In recognition of his defence of Badajoz, Philippon was promoted to general of division on 9 July 1811, and he remained in command of the fortress's garrison. When the Allies returned to lay siege to the town in 1812, Philippon's defences once more obstructed attempts to capture it. The obstructions he constructed made the breaches in the fortress's walls impregnable, and Badajoz was only captured following the unexpected success of a diversionary escalade. When the town fell to the Allies on 6 April, following the Battle of Badajoz, Philippon retreated to the outlying fort at San Cristóbal, across the Guadiana river, but was forced to surrender the following day. He was taken first to Lisbon, and then shipped to England, where he took up residence in Oswestry. In July 1812, however, he broke his parole, left Oswestry, and with the help of smugglers from Rye, Sussex, he returned to France.

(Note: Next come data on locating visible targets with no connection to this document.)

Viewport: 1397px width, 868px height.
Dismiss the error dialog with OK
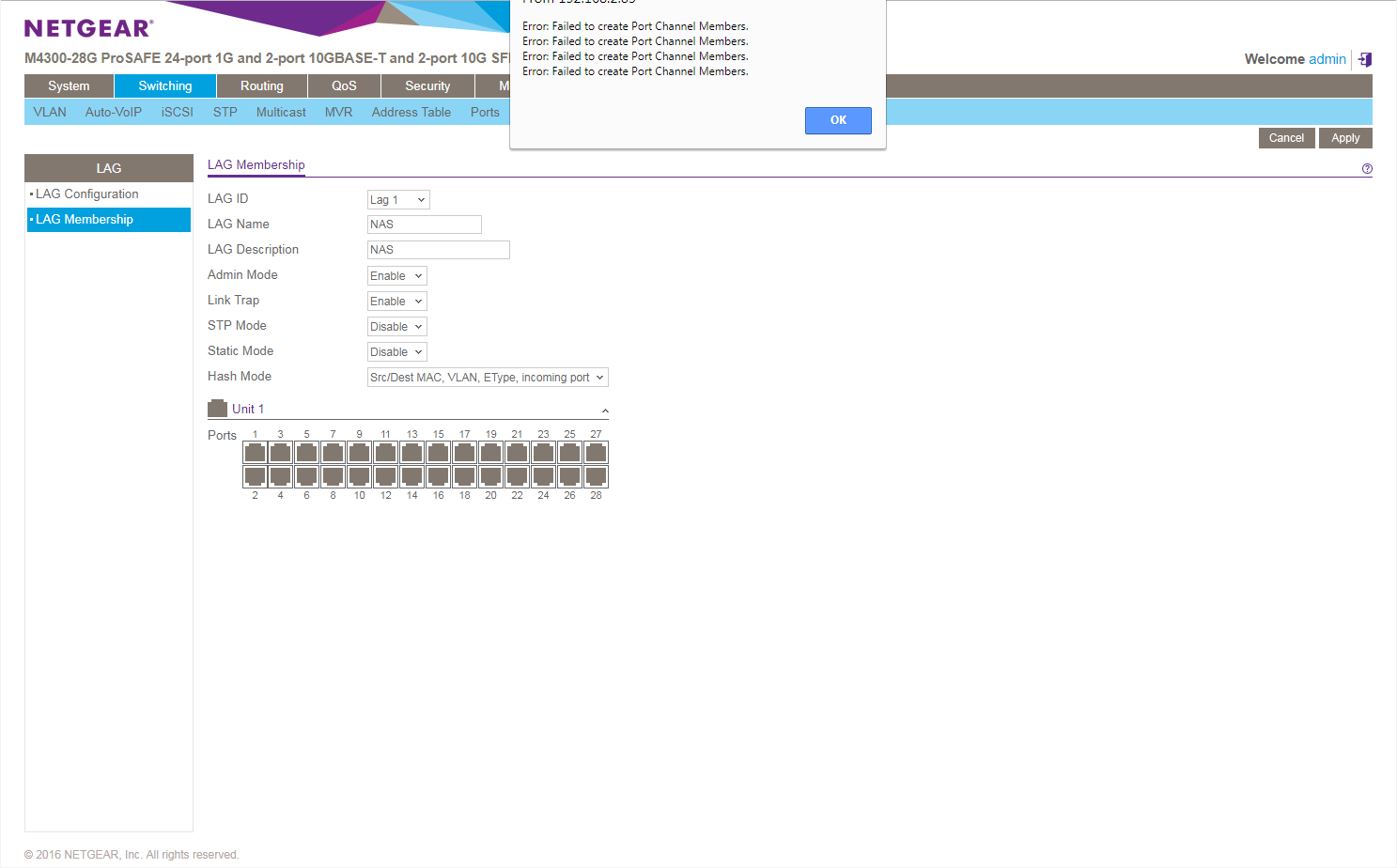[838, 120]
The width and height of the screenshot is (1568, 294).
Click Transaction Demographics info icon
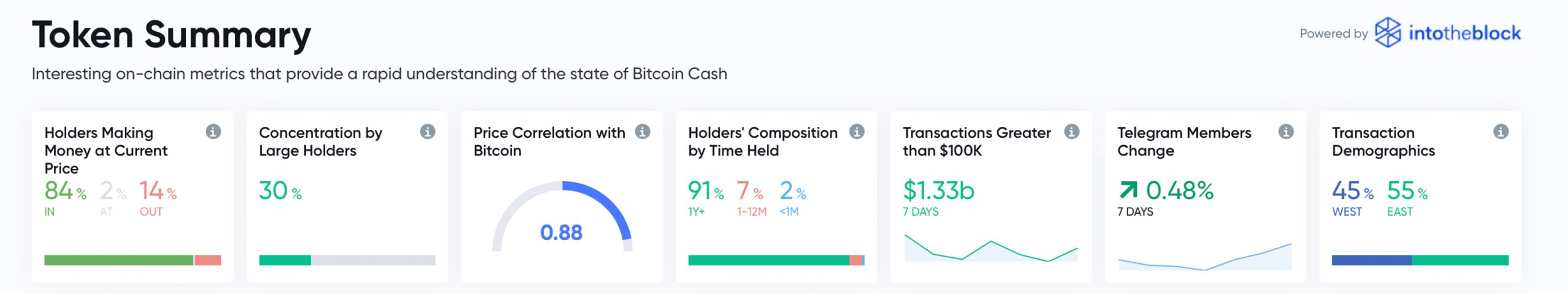(x=1501, y=132)
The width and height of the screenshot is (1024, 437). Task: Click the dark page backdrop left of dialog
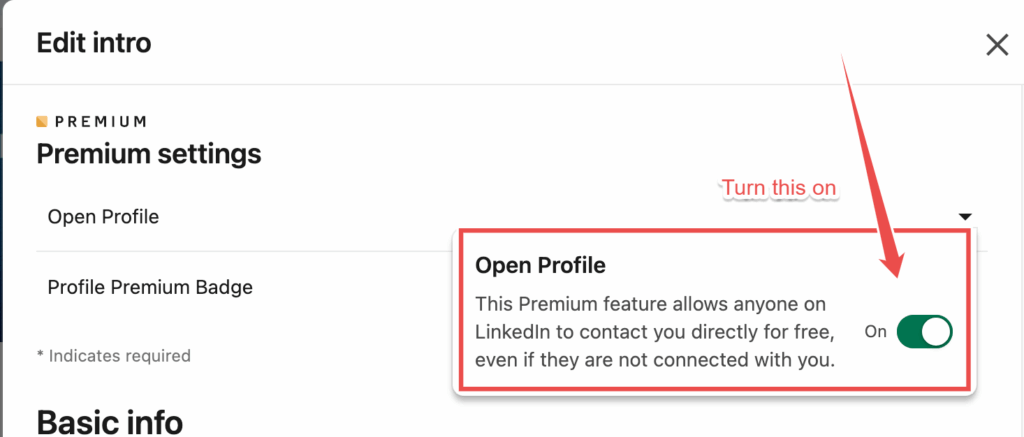(x=1, y=200)
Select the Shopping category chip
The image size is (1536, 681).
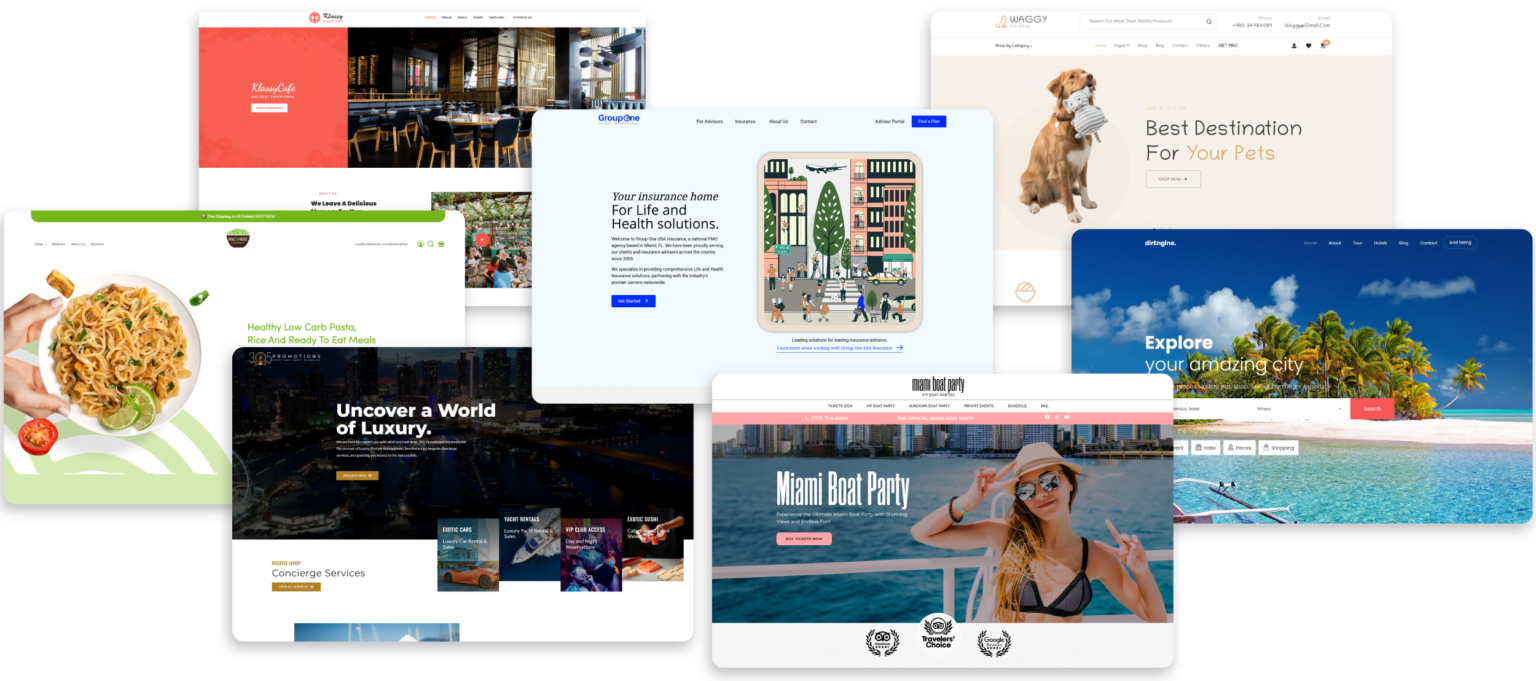pos(1278,448)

Having returned to the Grande Armée in August 1812, Philippon was given command of the 1st Division, 1 Corps on 23 March 1813. In April of that year, he transferred to 11 Corps, and campaigned with General Dominique Vandamme in Bohemia. It was Philippon's skilled manoeuvring following the Battle of Kulm that allowed the remnants of the Vandamme's army to retreat to Dresden, where Philippon was made prisoner along with Laurent Gouvion Saint-Cyr's Corps.

Returning to France at the time of the First Restoration, Philippon was created a Knight of Saint Louis, retired from military service on 15 January 1814, and died on 4 May 1836.